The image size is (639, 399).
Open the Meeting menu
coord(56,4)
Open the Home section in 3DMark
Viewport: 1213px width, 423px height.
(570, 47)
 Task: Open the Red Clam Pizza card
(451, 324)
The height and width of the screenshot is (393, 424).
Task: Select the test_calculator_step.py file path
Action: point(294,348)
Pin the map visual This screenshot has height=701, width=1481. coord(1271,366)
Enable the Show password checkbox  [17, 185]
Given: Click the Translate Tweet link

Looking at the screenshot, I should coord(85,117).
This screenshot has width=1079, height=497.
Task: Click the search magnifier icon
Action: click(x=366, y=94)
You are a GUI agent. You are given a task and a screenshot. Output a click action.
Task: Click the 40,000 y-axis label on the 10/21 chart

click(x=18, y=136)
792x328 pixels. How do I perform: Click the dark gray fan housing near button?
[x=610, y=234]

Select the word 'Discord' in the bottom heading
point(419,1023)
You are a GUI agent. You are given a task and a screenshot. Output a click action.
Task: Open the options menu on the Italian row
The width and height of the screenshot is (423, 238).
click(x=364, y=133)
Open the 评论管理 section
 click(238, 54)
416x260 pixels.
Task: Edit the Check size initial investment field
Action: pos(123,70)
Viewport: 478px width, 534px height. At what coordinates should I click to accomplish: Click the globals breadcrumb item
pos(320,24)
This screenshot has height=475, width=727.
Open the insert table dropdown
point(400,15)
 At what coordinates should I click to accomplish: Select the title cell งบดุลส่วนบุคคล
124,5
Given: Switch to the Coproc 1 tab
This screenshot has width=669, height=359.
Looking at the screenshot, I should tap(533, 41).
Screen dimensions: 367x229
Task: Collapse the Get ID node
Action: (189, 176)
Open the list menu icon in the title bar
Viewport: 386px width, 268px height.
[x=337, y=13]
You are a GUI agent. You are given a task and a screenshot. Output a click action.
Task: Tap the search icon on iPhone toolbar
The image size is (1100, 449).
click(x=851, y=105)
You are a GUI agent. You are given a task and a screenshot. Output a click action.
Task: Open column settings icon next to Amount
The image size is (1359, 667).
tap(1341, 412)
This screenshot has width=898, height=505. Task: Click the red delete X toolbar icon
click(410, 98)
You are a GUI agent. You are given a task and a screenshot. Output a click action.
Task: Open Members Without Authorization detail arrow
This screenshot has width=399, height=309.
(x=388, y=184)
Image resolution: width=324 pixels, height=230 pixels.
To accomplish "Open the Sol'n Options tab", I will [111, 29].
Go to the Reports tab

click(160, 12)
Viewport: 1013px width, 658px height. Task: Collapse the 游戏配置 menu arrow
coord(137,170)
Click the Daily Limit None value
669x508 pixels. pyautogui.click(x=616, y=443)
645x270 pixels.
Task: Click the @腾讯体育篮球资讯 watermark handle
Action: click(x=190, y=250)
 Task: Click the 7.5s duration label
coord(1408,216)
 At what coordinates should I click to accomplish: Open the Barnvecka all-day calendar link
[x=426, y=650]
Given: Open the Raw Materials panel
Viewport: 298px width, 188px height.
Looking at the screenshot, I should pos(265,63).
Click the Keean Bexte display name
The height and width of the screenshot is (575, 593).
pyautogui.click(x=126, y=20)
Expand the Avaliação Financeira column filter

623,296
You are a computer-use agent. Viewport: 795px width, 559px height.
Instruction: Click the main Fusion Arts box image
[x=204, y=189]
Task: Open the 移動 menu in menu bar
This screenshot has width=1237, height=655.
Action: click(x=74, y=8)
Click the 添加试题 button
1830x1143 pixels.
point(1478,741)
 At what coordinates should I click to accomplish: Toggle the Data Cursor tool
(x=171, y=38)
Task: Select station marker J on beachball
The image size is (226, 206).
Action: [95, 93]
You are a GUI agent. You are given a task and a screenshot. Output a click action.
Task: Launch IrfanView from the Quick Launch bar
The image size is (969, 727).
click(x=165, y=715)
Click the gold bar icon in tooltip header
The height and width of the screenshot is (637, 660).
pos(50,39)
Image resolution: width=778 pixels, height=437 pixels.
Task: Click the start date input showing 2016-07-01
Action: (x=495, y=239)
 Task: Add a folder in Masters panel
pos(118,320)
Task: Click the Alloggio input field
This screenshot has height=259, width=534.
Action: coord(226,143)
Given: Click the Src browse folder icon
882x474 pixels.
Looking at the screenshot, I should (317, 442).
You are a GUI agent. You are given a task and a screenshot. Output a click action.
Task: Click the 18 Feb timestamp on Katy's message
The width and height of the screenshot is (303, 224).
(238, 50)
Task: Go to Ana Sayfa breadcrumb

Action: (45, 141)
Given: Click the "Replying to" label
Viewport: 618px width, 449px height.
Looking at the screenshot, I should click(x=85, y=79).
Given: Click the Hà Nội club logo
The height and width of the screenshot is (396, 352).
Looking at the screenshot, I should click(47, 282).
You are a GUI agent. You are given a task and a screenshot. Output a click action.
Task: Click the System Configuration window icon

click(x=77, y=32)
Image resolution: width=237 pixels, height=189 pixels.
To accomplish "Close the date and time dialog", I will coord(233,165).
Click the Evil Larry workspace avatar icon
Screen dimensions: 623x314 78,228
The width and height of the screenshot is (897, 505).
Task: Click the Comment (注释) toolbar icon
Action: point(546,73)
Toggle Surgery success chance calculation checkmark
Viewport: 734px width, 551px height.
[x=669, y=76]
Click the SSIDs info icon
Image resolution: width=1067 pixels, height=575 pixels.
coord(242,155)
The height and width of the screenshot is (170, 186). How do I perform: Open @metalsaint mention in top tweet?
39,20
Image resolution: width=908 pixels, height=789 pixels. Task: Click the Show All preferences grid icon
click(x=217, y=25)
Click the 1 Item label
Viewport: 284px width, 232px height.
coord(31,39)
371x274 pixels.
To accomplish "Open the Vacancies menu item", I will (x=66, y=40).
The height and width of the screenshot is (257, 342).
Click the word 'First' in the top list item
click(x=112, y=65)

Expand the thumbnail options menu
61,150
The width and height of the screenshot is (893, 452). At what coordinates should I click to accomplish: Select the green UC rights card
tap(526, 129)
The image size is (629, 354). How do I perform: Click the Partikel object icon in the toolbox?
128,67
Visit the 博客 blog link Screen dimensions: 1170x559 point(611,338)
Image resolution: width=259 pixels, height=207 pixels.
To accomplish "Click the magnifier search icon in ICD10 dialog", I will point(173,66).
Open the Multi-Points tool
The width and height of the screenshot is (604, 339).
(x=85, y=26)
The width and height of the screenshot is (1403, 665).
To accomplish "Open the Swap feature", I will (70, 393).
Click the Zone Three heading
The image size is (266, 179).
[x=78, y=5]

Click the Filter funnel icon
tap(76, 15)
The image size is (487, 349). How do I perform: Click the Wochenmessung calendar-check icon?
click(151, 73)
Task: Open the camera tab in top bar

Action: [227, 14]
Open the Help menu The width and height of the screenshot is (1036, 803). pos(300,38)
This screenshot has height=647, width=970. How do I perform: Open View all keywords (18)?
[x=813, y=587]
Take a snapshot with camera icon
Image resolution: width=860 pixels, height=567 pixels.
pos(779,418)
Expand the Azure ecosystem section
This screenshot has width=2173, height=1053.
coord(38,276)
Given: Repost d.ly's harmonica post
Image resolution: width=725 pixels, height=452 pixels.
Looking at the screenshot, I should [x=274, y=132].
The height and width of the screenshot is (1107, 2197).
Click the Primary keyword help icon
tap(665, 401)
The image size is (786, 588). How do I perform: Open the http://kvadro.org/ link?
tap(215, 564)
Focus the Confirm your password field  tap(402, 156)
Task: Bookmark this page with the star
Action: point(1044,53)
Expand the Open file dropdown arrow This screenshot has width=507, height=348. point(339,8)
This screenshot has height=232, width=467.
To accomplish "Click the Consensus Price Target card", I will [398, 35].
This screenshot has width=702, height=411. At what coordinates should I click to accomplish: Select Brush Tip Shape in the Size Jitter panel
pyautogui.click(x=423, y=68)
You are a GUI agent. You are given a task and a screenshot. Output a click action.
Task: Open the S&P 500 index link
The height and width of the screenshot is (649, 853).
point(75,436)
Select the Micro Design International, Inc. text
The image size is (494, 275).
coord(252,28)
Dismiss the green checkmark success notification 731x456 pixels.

Directions:
In the lines from the line with "Given: Open the Raw Materials panel" to the line with "[x=204, y=189]", substitute "Finished Goods" for "Raw Materials" and give those lines again with nothing else altered.

In response:
Given: Open the Finished Goods panel
Viewport: 298px width, 188px height.
Looking at the screenshot, I should pos(265,63).
Click the Keean Bexte display name
The height and width of the screenshot is (575, 593).
pyautogui.click(x=126, y=20)
Expand the Avaliação Financeira column filter

623,296
You are a computer-use agent. Viewport: 795px width, 559px height.
Instruction: Click the main Fusion Arts box image
[x=204, y=189]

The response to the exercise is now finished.